Der “Spiegel” will seit Jahren, vielleicht seit der sog. “Wiedervereinigung”, Politik nicht mehr kritisieren, auch nicht kritisch begleiten. Seine Herren seit Aust suhlen sich in dem Gefühl, Politik machen zu dürfen. Dass sie sich dabei schlicht zu Nützlichen Idioten der Herrschaft machen und immer bloß auf den größten Haufen brunzen, ficht sie nicht an. Spätestens seit dem offenen Eintreten für Merkel im Wahlkampf 2005 ist das jedem klar, der es wissen will.

Mitmischen statt nur berichten

Jetzt wollen sie erste Liga werden, und dafür haben sie konsequenterweise einen geholt, der bereits Erfahrung hat und regulär berüchtigt ist als Steigbügelhalter und Teilzeithenker für politisches Personal, das dem Kapital am Herzen liegt.
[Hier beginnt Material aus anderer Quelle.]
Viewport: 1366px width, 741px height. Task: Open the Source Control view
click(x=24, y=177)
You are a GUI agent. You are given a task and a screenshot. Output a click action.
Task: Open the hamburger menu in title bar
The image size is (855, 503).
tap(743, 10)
Ob einer gegen jeden Anstand im Sattel gehalten werden soll oder eiskalt abserviert, diese Meisterprüfung der publizistischen Nützlichkeit hat Blome mit Bravour hinter sich gebracht. Das ist der Journalismus in der postparlamentarischen Plutokratie.

Die Qualitäten dessen, was künftig dort zu erwarten ist, sind in der Simulation einer Diskussion zwischen Blome und Augstein über zu Guttenberg klar erkennbar. Der talentarme Sozialdemokrat halbrechts läuft dem wendigen Rechten in jede Parade, zu der dieser sich animieren lässt. Was Blome da auffährt, um den Liebling der Atlantiker reinzuwaschen, ist in der Substanz lächerlich, Augstein hat dem aber nichts entgegenzusetzen als eine abstrakte Moral. Er ist entweder völlig unvorbereitet oder hat keine Ahnung, wie man hohle Phrasen entlarvt. Blome wischt den Boden mit ihm und schafft es sogar den Eindruck zu erwecken, “Bild” sei kritisch gegenüber ihrem Schützling gewesen. Welch eine Niederlage!

Endzeit

Guttenberg sollte mit aller Gewalt gehalten werden, stürzte dann aber doch. Wer die Entscheidung dazu getroffen hat, bleibt unklar, aber er hat sich auch so selten dämlich angestellt in der Affäre, dass irgendwann auf der Brücke entschieden wurde, ihn auszumustern. Hätten Springer und Blome ihm so mitgespielt wie Wulff, er wäre binnen Tagen abgeschossen worden. Blome vertrat aber bis zuletzt die Ansicht, der adelige Boulevardstar, Multimillionär und “Young Leader” hätte noch “Kredit”. Das stimmte in dem Sinne, dass der Pomp, mit dem die Medien ihn aufgebaut hatten, bei der manipulierten Öffentlichkeit noch wirkte. Es war dennoch nicht genug. Vielleicht werden wir irgendwann erfahren, worüber der Baron am Ende wirklich fiel.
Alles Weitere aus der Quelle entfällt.